Spread the love

TULUNGAGUNG – Kasus penganiayaan secara bersama – sama yang melibatkan Oknum dari kelompok perguruan pencak silat kembali terjadi, kali ini di wilayah Kecamatan Pucanglaban.

Kasus perkelahian oknum dari perguruan sering terjadi akibat rasa fanatisme, fanatisme dapat di artikan sebuah perilaku dengan sikap antusiasme dan kesetiaan yang berlebihan atau kepedulian seseorang terhadap suatu objek, seseorang, ajaran, agama, atau politik.

Kapolres Tulungagung AKBP Teuku Arsya Khadafi, S.H, S.I.K, M.Si. melalui Kasihumas Iptu Mujianto mengatakan, di wilayah Kecamatan Pucanglaban Kabupaten Tulungagung lembali terjadi kasus penganiayaan.
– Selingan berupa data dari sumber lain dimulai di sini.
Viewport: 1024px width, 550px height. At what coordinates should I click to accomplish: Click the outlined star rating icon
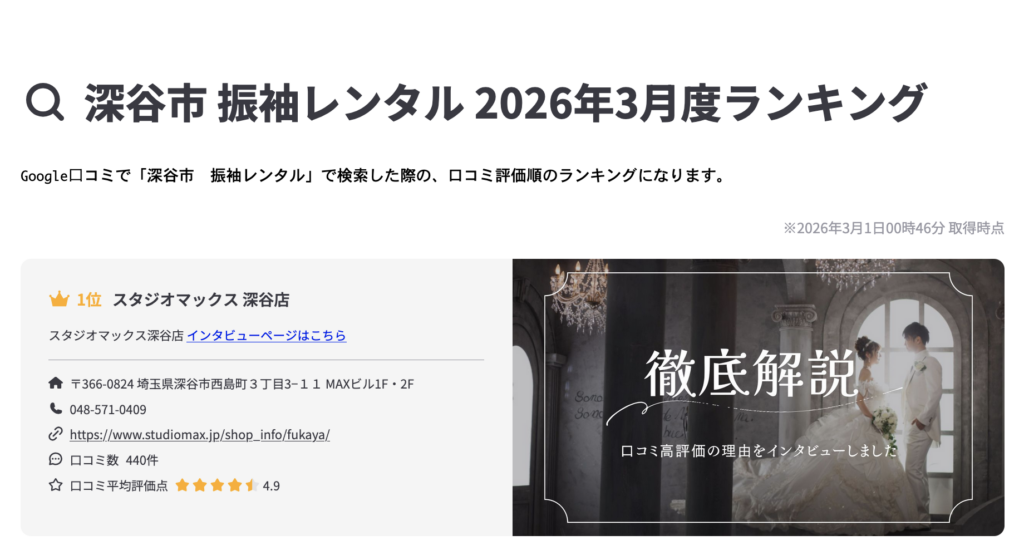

“ Kejadian dipicu akibat fanatisme berlebihan, dimana sekelompok pemuda yang dari sebuah Perguruan pada saat ngopi mengetahui ada kelompok dari perguruan pencak silat lainnya, ” ujarnya, Jumat (27/10/2023).

Aksi kampungan yang terjadi pada hari kamis tanggal 19 Oktober 2023 sekira pukul 22.30 Wib. Ketika Pelapor/ Korban DBCP (18) warga desa Podorejo, kecamatan Sumbergempol, kabupaten Tulungagung sedang ngopi di sebuah Warkop bersama dengan para saksi, kemudian datang pelaku selanjutnya menarik korban ke tepi jalan raya depan SPBU Pucanglaban.
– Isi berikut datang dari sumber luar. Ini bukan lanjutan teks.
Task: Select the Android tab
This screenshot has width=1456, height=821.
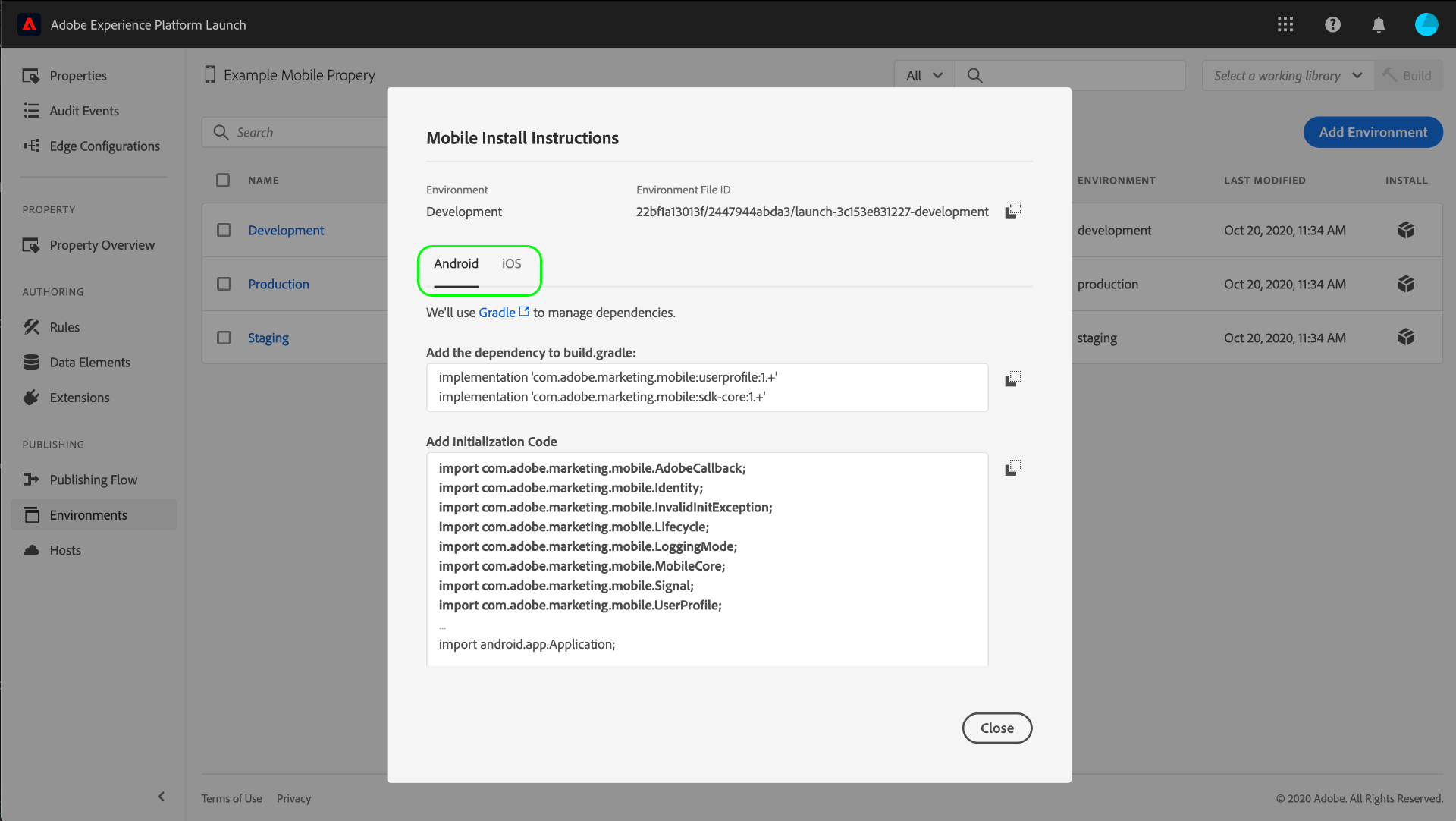Action: click(x=456, y=264)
“ Selanjutnya Korban dilakukan kekerasan dengan cara dipukul dan ditendang hingga roboh dan mengalami luka memar pada mata sebelah kana dan kepala bagian samping dn belakang kemudian pada dada dan punggung, mengalami kejadian tersebut Korban melaporkan ke Polsek Pucanglaban, ” ungkap Mujiatno.

Dari keterangan koban dan saksi saksi, pada hari Minggu tanggal 22 Oktober 2023, Unit Resmob Macan Agung Polres Tulungagung berhasil mengamankan yang diduga Pelaku dirumahnya masing-masing.
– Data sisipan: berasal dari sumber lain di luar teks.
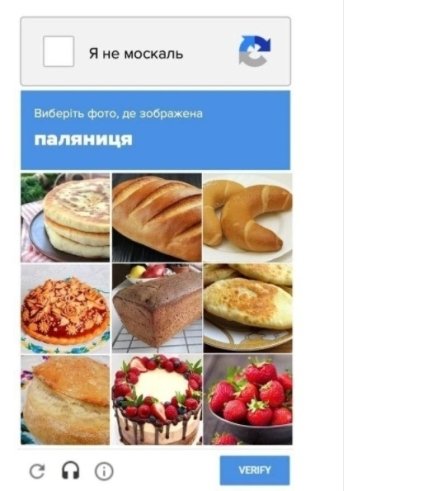Click the blue challenge header banner
428x491 pixels.
coord(155,130)
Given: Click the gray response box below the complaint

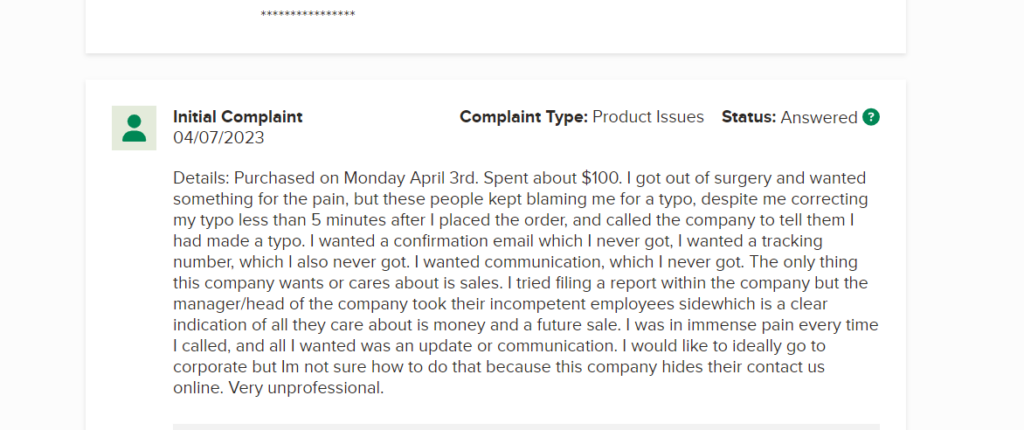Looking at the screenshot, I should point(526,427).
“ Petugas berhasil mengamankan 10 orang, 6 orang saksi sedangkan 4 orang inisial MEAP (18) warga Desa Panggungduwet, kecamatan Kademangan, kabupaten Blitar, BTN (19) warga desa, Sumberejo, kecamatan Kademangan, kabupaten Blitar. FEP (18) warga desa Suruhwadang, kecamatan Kademangan, kabupaten Blitar dan MMR (22) warga desa Pakisaji, kecamatan Kademangan, kabupaten Blitar ditetapkan sebagai pelaku, ” terangnya.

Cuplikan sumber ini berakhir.